But in between, Musk expects the number to fluctuate, rising to 9225 employees in 2022, then declining to 8332 in 2023 before increasing again. Musk is likely to shed workers as part of his takeover, before bringing on new talent in engineering, a person with knowledge of the situation said. Stock-based compensation costs are also expected to rise to just over $3 billion by 2028, from $914 million in 2022.

*Raise free cash flow to $9.4 billion.*
Twitter will add about $US13 billion of debt as part of Musk’s buyout plan. But he expects to pay that debt down as free cash flow — a measure of how much money a company has to service its debt — is set to grow to $US3.2 billion in 2025 and $US9.4 billion in 2028, according to the pitch deck. Free cash flow would rise even as operating expenses and costs also rose, according to the document.

This article originally appeared in _The New York Times_.


----------



## The Triangle (19 May 2022)

Twitter booted out of the S&P "ESG" Index...  You know the index that's supposed to be for environmentally and socially responsibly companies.  When you see the list below of the top 10 makeup of this index its absolutely impossible to understand how Tesla was kicked out - one of the excuses given by the lizard people was that Tesla had a “lack of a low-carbon strategy”   I mean EXXON is there.... EXXON...  No matter how you slice it this doesn't help Tesla.   Getting booted from indices in general is not good even if they are a complete joke on humanity.  
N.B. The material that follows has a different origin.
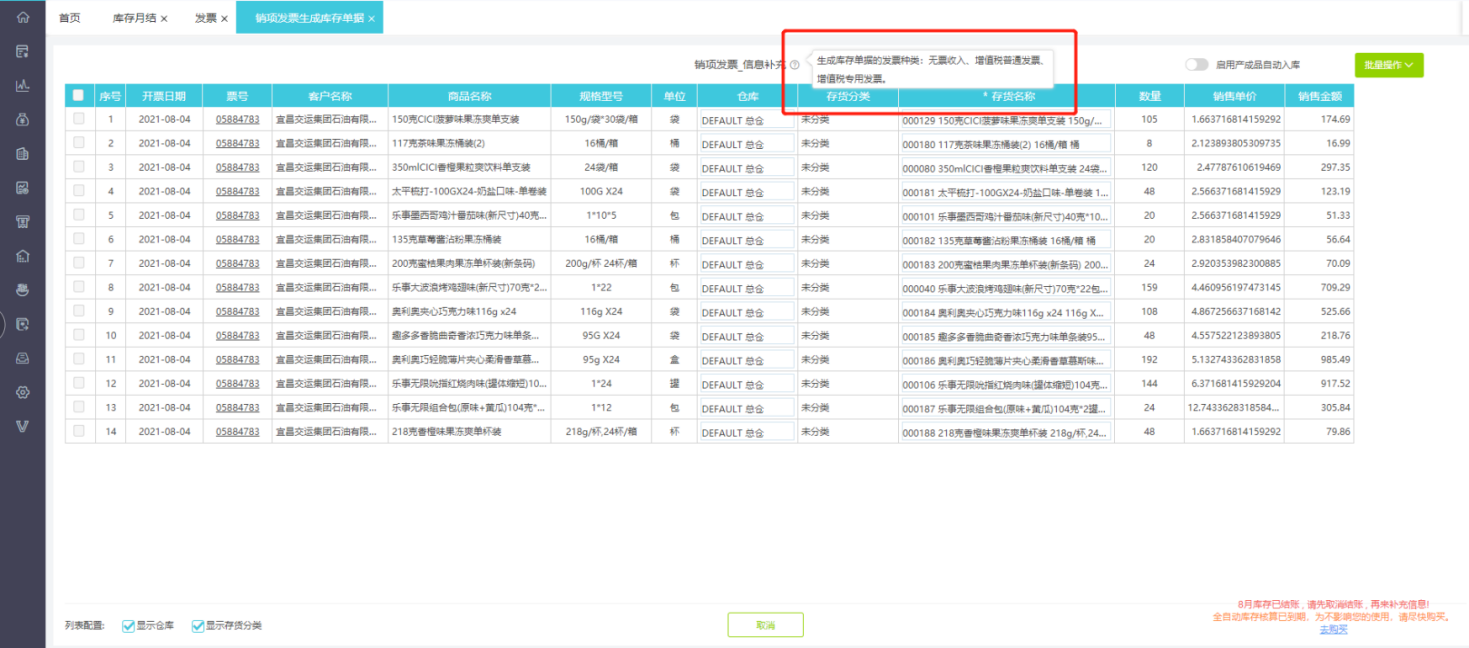Close the 库存月结 tab

click(x=164, y=19)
Top companies in the S&P ESG Index: (which is pretty well the top by Market cap in the US list)  Good luck trying to find the full list - I gave up after 5 minutes searching on google.  

Apple 
Google 
Microsoft
Amazon
Nvidia
Proctor & Gamble
Exxon
United Health 
JP Morgan (take Tesla's place)
Berkshire Hathaway is not on this list either despite them operating (and I believe building) the largest (or at least second) renewable energy capacity in the US.  To my mind Berkshire and Tesla do a far better job of being social conscious than any of the companies listed above.    But Buffett and Musk are alternative thinkers who do not bow to wall street so no surprise they don't qualify.


----------



## frugal.rock (14 September 2022)

Twitter shareholders approve Elon Musk’s €44 billion takeover bid
					

Elon Musk is trying to backtrack on the deal.




					www.euronews.com


----------



## SirRumpole (22 October 2022)

Musk says he'll slash jobs at Twitter, shares fall 5%.
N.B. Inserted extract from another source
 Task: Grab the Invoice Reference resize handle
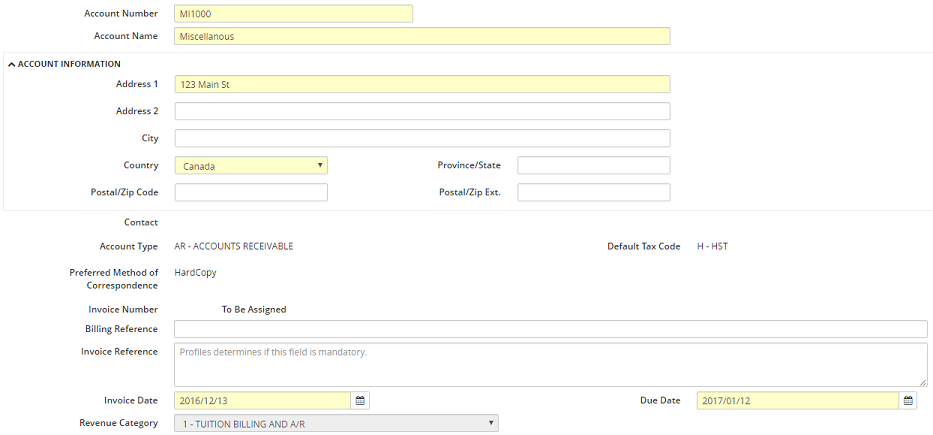point(923,382)
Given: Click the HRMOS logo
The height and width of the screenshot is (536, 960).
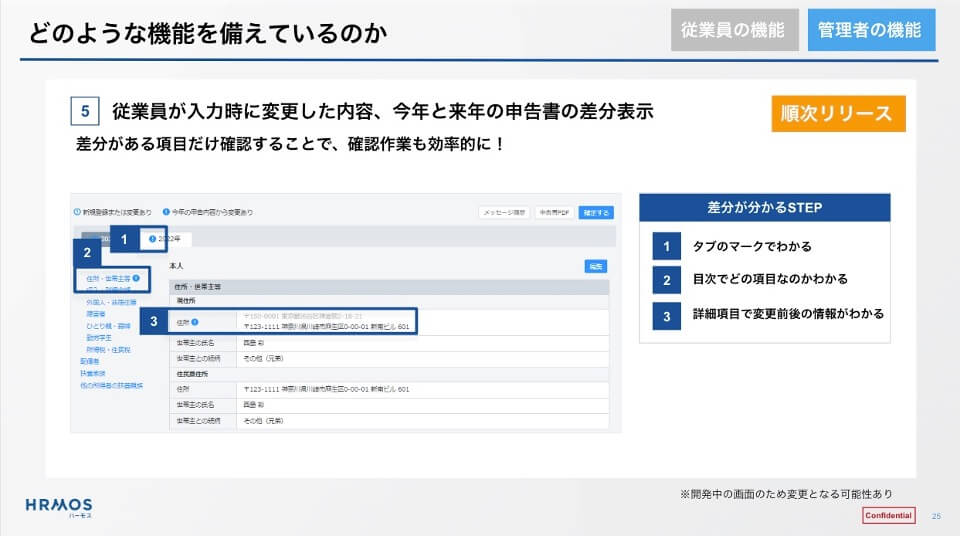Looking at the screenshot, I should (59, 505).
						Twitter shares tumble amid reports of Elon Musk's 'aggressive' plan to slash workforce
					

The social media company's shares shed almost 5 per cent after Elon Musk reportedly told would-be investors he would cut nearly three-quarters of the workforce if he takes over.




					www.abc.net.au


----------



## moXJO (27 October 2022)

SirRumpole said:


> Musk says he'll slash jobs at Twitter, shares fall 5%.
> 
> 
> 
> ...



Plenty of woke slackers to fire there. Realistically, extermination would be a bigger benefit to mankind.


----------



## CityIndex (28 October 2022)

Elon Musk has officially closed the deal for Twitter at $44B and has reportedly removed a number of top EX-ecutives from the company. Interesting to see what the broader market reaction will be when trading on Wall Street resumes tonight.


----------



## Dona Ferentes (28 October 2022)

CityIndex said:


> Elon Musk has officially closed the deal for Twitter at $44B and has reportedly removed a number of top EX-ecutives from the company.
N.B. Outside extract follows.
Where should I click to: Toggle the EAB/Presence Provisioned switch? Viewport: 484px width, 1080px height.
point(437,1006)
Twitter executives who were fired include Parag Agrawal, Twitter’s chief executive, Ned Segal, the chief financial officer, Vijaya Gadde, the top legal and policy executive, and Sean Edgett, the general counsel, said people who declined to be identified


----------



## Dona Ferentes (4 November 2022)

the modern way



> The ABC understands most Australian Twitter staff have been logged out of the company's system, with workers globally to find out whether they still have a job via email.











						Australian Twitter staff locked out of company systems ahead of global lay-offs
					

The ABC understands most Australian Twitter staff have been logged out of the company's system, with workers globally to find out whether they still have a job via email.




					www.abc.net.au
				




_- during the GFC, more than one financial company had a fire alarm set off, and then only those 'elect'  to be retained could use their security pass to get back in the building_


----------



## Gringotts Bank (4 November 2022)

I can't imagine what Twitter will become under Musk.  The possibilities are endless for such a company.  The only thing that will prevent it 10-bagging in price will be attacks from corporate/Democratic America.  One such company has already started.  The most evil company on the planet, in fact!  Pfizer pulled their ads from Twitter the day after Elon took over.


----------



## divs4ever (5 November 2022)

Gringotts Bank said:


> I can't imagine what Twitter will become under Musk.  The possibilities are endless for such a company.  The only thing that will prevent it 10-bagging in price will be attacks from corporate/Democratic America.  One such company has already started.  The most evil company on the planet, in fact!  Pfizer pulled their ads from Twitter the day after Elon took over.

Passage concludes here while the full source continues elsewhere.